### Task directions
Count the lines in the records below that contain the string "radio". Reply with the number alone.

[Entries pointing to words and elements]
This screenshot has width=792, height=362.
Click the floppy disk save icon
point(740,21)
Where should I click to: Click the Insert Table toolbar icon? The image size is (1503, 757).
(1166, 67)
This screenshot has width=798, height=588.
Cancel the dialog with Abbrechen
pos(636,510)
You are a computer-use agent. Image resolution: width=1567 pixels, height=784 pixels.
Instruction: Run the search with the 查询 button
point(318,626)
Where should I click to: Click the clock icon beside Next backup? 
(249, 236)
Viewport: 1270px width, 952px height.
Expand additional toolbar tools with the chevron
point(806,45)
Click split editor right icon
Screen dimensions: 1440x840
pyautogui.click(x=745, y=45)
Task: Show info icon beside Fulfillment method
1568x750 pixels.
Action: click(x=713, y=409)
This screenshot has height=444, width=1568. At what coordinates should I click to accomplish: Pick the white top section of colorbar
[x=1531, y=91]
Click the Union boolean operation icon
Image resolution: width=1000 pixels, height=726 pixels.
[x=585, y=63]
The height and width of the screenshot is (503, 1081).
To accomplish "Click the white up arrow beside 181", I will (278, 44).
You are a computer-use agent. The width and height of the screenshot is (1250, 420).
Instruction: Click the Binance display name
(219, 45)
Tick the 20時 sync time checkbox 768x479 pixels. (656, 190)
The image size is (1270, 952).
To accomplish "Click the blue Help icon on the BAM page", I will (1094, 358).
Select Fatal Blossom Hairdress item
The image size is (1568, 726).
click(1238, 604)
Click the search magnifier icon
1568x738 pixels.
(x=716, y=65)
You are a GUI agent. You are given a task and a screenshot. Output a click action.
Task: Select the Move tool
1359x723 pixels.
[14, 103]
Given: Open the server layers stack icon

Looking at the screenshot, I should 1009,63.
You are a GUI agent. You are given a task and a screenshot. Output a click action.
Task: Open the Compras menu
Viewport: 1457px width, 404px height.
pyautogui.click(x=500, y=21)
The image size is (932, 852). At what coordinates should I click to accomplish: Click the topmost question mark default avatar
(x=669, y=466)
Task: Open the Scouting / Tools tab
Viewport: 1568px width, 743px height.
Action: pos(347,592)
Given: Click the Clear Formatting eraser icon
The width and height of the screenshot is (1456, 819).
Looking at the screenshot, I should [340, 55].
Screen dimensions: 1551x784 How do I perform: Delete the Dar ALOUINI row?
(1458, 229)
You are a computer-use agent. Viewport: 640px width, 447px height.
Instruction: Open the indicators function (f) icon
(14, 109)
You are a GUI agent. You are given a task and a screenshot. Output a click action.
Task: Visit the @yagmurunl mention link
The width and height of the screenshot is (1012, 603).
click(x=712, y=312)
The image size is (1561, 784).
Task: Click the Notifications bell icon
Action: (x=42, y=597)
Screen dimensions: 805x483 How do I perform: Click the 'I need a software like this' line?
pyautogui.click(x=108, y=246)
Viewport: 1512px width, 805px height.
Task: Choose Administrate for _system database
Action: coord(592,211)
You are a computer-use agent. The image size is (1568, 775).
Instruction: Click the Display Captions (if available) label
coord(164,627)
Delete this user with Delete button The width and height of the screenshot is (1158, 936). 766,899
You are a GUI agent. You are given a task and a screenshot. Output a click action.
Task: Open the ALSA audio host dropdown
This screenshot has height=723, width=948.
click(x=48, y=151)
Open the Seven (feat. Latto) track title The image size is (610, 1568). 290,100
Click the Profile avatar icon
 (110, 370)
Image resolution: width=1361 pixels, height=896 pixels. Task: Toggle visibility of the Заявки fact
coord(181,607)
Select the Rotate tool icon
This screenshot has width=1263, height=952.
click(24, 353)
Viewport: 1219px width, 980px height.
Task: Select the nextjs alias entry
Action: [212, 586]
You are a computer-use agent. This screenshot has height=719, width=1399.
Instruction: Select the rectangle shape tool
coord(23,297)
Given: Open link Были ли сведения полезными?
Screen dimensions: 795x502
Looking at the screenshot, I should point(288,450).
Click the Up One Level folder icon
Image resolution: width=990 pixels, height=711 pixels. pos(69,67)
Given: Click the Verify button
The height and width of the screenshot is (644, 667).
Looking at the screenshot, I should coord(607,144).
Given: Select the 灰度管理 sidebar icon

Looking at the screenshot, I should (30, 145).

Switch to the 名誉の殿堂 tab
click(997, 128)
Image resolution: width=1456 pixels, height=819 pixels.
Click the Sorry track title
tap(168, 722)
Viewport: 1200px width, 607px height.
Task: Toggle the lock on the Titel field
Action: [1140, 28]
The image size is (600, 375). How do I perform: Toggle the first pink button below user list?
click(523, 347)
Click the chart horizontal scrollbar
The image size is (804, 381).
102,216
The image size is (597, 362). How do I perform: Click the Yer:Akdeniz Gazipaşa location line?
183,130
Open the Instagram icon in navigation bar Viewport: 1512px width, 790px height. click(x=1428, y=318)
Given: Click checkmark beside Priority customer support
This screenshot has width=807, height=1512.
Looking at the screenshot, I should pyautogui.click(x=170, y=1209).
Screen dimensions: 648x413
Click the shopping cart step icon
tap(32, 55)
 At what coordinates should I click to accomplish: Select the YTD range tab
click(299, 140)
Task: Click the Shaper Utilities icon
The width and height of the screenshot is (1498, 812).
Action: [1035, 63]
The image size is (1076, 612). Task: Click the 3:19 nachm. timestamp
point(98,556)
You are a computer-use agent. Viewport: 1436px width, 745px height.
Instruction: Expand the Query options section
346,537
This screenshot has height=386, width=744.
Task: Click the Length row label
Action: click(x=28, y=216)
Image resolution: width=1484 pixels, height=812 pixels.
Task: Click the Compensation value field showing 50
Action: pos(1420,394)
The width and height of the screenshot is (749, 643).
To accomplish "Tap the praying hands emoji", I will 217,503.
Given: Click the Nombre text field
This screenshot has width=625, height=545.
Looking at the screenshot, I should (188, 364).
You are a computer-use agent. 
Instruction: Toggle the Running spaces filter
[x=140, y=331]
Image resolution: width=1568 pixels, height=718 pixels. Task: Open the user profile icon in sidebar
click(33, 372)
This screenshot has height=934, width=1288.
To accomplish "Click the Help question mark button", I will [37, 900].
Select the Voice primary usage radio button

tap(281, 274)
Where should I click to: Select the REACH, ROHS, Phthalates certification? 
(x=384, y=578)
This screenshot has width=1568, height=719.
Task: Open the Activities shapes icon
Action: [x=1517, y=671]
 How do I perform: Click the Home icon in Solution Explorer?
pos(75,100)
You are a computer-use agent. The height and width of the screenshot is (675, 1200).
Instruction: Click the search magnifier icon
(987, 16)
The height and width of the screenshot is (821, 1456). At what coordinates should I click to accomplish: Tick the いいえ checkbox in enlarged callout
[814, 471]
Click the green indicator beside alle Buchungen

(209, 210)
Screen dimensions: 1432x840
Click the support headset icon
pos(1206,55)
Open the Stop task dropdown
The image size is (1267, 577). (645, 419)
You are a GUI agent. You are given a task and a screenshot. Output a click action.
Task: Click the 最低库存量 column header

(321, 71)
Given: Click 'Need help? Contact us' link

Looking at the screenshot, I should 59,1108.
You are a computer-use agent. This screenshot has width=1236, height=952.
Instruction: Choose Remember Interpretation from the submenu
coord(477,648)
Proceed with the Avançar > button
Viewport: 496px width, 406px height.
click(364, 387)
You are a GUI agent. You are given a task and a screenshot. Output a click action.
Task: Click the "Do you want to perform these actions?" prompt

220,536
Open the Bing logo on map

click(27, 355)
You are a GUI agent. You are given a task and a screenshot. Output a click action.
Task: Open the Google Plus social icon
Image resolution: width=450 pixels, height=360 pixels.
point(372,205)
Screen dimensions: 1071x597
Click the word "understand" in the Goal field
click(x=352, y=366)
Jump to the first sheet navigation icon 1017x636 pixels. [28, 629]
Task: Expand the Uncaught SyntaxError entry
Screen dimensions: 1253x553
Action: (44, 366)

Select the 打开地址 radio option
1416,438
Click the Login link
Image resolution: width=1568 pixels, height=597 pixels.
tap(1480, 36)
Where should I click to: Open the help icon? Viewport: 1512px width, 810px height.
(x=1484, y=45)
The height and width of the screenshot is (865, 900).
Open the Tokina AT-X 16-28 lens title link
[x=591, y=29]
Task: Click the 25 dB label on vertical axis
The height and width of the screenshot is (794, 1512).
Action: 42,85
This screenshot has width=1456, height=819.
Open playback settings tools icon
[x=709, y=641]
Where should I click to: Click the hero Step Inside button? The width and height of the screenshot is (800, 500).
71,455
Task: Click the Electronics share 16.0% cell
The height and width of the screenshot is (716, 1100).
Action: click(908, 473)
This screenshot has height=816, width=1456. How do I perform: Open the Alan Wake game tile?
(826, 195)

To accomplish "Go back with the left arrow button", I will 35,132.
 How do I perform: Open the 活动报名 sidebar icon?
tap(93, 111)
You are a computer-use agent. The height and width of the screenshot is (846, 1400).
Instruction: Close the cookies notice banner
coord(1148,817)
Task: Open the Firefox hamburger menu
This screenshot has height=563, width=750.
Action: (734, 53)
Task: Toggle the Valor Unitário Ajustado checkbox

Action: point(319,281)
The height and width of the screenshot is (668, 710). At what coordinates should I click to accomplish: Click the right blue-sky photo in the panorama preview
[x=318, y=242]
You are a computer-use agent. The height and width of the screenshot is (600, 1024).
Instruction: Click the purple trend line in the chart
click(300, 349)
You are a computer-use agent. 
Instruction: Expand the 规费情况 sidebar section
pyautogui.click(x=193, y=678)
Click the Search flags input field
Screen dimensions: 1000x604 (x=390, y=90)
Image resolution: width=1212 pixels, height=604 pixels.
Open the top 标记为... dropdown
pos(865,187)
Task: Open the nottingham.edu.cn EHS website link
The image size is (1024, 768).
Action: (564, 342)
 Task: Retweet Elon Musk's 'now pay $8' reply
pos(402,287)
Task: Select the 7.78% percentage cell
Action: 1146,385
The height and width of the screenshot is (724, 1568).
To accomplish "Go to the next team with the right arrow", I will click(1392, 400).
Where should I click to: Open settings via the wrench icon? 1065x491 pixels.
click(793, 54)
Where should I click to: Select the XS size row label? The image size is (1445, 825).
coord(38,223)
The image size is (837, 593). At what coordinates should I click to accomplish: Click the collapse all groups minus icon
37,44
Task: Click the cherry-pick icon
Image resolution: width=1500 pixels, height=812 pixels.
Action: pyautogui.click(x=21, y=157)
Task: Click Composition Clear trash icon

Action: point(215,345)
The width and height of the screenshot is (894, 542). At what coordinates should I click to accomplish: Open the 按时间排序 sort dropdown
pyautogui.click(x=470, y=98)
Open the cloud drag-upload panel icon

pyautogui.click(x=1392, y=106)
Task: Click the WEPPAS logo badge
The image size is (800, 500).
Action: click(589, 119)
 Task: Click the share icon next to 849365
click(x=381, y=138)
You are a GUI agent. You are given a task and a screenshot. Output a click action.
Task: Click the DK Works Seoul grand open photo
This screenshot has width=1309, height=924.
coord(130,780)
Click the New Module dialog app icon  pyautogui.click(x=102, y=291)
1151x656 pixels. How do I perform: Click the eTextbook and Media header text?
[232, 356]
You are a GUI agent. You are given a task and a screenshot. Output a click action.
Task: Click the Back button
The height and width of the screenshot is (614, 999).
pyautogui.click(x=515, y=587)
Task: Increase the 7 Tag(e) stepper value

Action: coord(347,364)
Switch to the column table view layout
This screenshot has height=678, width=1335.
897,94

### Final result
2